Technical information
- Licensing authority: FCC
- Facility ID: 176212
- Class: A
- ERP: 6,000 watts
- HAAT: −10 meters (−33 ft)

Links
- Public license information: Public file; LMS;
- Website: risefmohio.com

= WJEE =

Radio station in Bolivar, Ohio

WJEE is a Christian radio station licensed to Bolivar, Ohio, broadcasting on 90.1 FM. WJEE serves the Canton, Ohio radio market.

==History==
The station was originally owned by Denny and Marge Hazen Ministries, Inc., and was branded "Faith Ministry Radio". Co-owner Denny Hazen died in 2015. The station was originally part of a simulcast with 90.9 FM WJDD in Carrollton, Ohio.

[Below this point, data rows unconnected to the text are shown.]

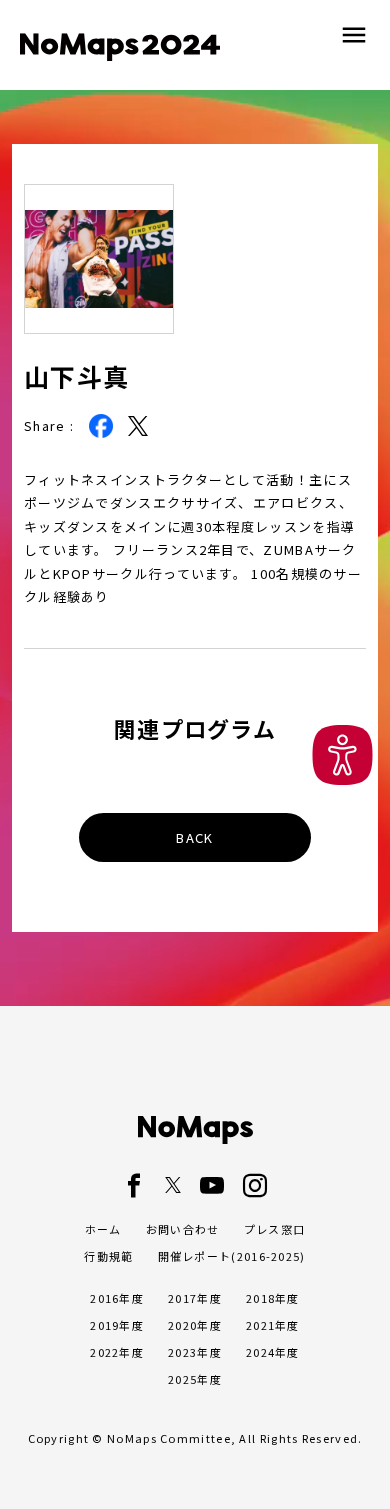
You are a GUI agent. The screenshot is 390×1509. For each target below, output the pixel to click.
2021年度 (273, 1325)
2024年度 (273, 1352)
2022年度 (117, 1352)
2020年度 (195, 1325)
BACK (194, 837)
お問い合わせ (183, 1229)
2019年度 (117, 1325)
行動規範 (108, 1256)
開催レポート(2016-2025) (232, 1256)
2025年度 (195, 1379)
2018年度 (273, 1298)
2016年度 (117, 1298)
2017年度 (195, 1298)
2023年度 (195, 1352)
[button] (342, 754)
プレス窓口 (275, 1229)
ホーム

In 2020, WJDD was sold to Educational Media Foundation for $100,000, which surrendered the license. Effective March 5, 2021, WJEE was sold to Soaring Eagle Promotions, Inc. dba Shine FM, for $50,000.

On December 17, 2021, the station was rebranded as "Rise FM".

In 2024, Rise FM merged with River Radio Ministries.